A more apt comparison, he adds, would be to the world of jazz, where “the bare necessities of what is required to perform are written down, and then the gestures are created in performance.” Another comparison would be to go back in time to Mozart—who, like Hussain, combined two functions as a composer and a virtuoso performer when he played his piano concertos in Vienna. “In Mozart’s scores you also don’t have a lot of indications of how to perform, and we know he would improvise and play things that he didn’t write down.”


While Hussain is allowed the spontaneity of improvising for his solo part, the fact that he is collaborating with a large ensemble of Western musicians playing from the printed score posed some fascinating challenges. “Whatever I come up with has to line up with the orchestra,” he says. While they are playing measured notes divided into separate measures—a defining aspect of Western classical music—the orchestra players have to create the illusion of breaking out of this “straitjacket” of meter while moving in unison. During his own improvisations, remarks Hussain, he often thinks of visual images: the principal beats of a given rhythmic pattern might outline a tile, for example, which he proceeds to decorate “with little inscriptions” at each corner. “Or I might see a flock of birds flying away.” A secret to this art sounds deceptively simple: “You have to listen. You have to in some ways be unselfish.”

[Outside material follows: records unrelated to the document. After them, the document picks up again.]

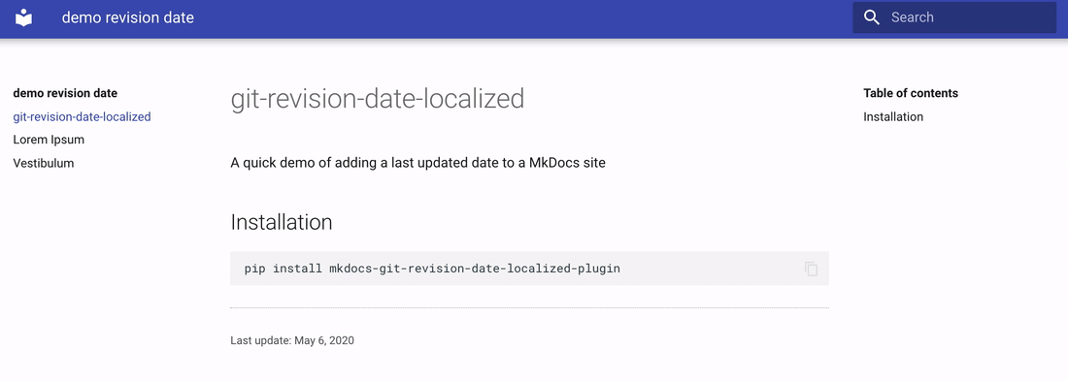The image size is (1068, 381).
Task: Go to the Vestibulum page
Action: pyautogui.click(x=44, y=163)
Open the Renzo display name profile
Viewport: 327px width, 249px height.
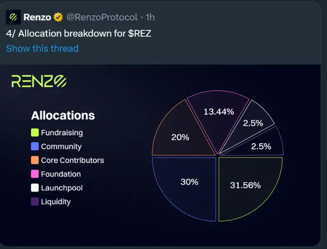point(37,17)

Zane Dalal writes that the opening of Peshkar provides “a misty and enticing glimpse of what may come, creating an intentional atmosphere of elusiveness …Using the tabla part as a bedrock, the music weaves a thread incorporating solo lines for several instruments … The composition is less about melody and more about atmosphere, using pulse and color,” culminating in a finale of “pulsing rhythmic unison power for the full orchestra.”


Through the arc of the piece, Hussain follows the traditional Hindustani pattern of what he calls “a seamless progression of tempo, starting at a slow tempo and traveling to a climactic, fast tempo. I chose a way to make the music seamlessly move from one to the next movement so as to be true to the nonstop tradition of Indian performance.”


Hussain will showcase other aspects of what he does as a virtuoso tabla player in this Declassified program. Joining him is the Mumbai-born Rahul Sharma on santoor, a version of the hammered dulcimer. Their duet prefaces Peshkar “to illustrate the melodic raga way of playing as a sort of introductory presentation.”


What has been most rewarding for Hussain about the experience of composing and performing Peshkar?: “The fact that I’m playing these traditions as taught to me by my father 50 years ago, and at the same time can have fun with the orchestra but also retain the validity and authenticity of that tradition is thrilling.”